## Listed records
#####

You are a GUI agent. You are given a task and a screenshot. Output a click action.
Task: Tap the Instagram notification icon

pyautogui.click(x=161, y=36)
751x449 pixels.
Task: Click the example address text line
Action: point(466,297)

#####

## Goal of the exercise
Your task is to repeat the data exactly, with nothing left out.

## Solution to this task
You are a GUI agent. You are given a task and a screenshot. Output a click action.
Task: Tap the Instagram notification icon

pyautogui.click(x=161, y=36)
751x449 pixels.
Task: Click the example address text line
Action: point(466,297)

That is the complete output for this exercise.